Publication: Xénia Farkas and Márton Bene's new article

Publication: Xénia Farkas and Márton Bene's new article

Xénia Farkas and Márton Bene have recently published an article entitled "Images, Politicians, and Social Media: Patterns and Effects of Politicians’ Image-Based Political Communication Strategies on Social Media" in the International Journal of Press/Politics.

Abstract

Although images have always been part of politics, research on the visual aspects of political communication recently gained momentum, especially with the spread of social media–based political communication. However, there are still several significant research gaps in this field. The aim of this article is to identify and compare the patterns and effects of Hungarian politicians’ (n = 51) image-based communication on Facebook (n = 2,992) and Instagram (n = 868) during the Hungarian parliamentary election campaign in 2018. By doing so, we shed light on two important dimensions of personalization: individualization and privatization. This work is designed to fill three gaps in the literature. We argue that existing research of visual political communication (1) treats images predominantly as illustrations, (2) is limited to single-platform studies, and (3) does not investigate the engagement effects of images.
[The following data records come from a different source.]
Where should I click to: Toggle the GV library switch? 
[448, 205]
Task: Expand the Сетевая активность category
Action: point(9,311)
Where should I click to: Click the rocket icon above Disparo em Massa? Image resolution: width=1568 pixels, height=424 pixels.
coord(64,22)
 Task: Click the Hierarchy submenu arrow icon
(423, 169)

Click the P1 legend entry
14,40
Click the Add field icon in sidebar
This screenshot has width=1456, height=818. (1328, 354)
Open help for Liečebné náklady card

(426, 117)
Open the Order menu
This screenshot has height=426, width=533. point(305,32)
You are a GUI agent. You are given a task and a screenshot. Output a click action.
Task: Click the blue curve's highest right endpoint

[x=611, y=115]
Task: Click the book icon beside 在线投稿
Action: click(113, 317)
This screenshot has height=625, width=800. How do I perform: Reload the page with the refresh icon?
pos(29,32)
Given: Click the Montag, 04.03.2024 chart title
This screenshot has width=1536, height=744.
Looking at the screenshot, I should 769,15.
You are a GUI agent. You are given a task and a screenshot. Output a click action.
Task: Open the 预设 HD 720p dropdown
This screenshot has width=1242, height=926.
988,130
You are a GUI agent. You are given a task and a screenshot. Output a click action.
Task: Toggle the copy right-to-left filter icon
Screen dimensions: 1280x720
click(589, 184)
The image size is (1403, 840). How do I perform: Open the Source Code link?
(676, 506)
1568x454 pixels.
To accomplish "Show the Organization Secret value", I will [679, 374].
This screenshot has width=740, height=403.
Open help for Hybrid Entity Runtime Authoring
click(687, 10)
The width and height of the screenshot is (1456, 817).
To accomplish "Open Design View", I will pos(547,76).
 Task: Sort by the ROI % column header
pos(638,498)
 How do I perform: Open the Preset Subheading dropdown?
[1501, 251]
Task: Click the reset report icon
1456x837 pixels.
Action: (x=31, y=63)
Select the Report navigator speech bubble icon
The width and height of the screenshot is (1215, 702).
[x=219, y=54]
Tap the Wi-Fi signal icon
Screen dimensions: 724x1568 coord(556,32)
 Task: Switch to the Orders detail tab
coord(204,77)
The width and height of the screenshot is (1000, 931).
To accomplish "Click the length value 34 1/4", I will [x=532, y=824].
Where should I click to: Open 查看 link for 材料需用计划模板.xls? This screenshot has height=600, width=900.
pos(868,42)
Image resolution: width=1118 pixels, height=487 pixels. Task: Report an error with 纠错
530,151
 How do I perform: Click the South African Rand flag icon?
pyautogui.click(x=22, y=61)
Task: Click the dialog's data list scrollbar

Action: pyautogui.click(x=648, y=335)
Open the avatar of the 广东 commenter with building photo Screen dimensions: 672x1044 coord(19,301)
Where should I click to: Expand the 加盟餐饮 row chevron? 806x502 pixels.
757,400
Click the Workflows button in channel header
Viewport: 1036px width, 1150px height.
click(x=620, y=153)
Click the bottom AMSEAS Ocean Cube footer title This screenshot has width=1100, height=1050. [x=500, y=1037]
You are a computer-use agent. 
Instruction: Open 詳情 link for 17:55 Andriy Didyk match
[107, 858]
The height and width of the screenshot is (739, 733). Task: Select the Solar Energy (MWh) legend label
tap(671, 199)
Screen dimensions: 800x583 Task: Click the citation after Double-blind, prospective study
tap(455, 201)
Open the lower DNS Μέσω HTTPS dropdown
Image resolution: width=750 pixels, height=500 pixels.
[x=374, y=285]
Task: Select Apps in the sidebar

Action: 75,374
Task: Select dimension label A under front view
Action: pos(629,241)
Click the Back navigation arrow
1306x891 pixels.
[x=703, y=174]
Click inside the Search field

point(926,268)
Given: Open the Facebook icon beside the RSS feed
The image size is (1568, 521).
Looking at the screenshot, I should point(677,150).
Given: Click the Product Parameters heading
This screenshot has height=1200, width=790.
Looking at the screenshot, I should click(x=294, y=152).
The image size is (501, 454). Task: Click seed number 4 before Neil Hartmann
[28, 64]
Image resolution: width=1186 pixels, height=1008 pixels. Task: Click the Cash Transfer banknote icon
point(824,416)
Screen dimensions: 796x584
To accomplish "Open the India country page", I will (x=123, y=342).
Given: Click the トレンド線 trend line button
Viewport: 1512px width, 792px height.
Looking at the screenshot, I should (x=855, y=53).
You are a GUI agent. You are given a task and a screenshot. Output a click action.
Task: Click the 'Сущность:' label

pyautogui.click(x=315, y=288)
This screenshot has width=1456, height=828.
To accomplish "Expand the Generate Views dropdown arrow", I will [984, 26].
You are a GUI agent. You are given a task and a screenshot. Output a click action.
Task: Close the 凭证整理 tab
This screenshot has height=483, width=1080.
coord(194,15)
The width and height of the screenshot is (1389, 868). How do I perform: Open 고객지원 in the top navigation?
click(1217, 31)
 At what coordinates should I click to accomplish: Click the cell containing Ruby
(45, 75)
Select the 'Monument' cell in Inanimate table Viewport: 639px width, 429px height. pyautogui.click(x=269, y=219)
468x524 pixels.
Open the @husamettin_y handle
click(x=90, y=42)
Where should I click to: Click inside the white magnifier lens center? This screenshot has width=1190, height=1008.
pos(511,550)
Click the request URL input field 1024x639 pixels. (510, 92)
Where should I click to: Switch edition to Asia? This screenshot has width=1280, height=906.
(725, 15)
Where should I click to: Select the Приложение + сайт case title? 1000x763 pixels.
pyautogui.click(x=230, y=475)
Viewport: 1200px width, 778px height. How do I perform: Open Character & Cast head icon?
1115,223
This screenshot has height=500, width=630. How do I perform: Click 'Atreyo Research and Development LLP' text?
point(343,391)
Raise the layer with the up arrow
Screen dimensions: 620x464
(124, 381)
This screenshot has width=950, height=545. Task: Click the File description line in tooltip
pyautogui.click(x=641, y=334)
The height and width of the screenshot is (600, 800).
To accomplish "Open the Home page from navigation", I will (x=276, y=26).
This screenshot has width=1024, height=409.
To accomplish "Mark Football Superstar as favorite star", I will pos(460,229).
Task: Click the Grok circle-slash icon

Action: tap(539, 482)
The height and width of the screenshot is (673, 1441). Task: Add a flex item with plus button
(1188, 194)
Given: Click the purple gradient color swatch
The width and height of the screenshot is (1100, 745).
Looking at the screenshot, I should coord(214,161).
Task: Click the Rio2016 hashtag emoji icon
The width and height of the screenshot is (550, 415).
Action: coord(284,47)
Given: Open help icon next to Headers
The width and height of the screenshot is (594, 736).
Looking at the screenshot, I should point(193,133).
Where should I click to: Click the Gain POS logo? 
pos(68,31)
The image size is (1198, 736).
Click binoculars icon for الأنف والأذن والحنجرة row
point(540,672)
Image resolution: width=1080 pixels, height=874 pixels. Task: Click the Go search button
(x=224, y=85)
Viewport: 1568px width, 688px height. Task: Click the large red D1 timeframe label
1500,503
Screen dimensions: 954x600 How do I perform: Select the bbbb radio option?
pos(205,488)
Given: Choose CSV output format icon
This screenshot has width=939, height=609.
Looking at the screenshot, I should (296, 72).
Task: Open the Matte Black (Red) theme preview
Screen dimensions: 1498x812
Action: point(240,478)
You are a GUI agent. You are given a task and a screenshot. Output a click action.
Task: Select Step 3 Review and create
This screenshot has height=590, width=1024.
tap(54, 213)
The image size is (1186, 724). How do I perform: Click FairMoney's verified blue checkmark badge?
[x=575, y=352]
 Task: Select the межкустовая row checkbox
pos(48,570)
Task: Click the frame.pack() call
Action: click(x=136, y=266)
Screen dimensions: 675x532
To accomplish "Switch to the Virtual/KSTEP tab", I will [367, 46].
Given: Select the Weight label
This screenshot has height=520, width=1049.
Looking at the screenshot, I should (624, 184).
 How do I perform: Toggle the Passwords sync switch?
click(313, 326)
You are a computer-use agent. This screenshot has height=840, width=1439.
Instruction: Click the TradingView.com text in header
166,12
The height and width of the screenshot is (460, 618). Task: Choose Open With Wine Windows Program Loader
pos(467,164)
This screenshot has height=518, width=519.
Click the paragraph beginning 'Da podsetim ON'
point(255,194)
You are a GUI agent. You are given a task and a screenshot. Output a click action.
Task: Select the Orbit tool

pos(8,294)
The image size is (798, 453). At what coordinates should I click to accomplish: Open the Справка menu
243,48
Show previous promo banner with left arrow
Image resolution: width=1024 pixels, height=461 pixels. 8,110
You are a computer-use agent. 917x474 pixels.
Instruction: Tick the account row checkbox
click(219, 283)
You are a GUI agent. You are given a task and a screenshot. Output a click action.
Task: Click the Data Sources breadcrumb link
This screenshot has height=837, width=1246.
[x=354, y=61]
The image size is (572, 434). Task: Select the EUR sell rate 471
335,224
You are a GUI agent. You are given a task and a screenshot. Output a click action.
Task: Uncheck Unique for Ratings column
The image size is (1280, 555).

To move beyond these limitations, this study investigates images as objects of interest on their own; it adopts a cross-platform comparative approach and examines the engagement effects of visual cues by applying a combination of inductive and deductive qualitative content analysis. Our results show that images are often used to personalize communication. While on Facebook the individualization dimension of personalization is more common and popular, on Instagram its privatization dimension prevails. Furthermore, on Facebook, users like more politics-related candidate-centered images, but on Instagram we could not find similar effects for more informal visuals.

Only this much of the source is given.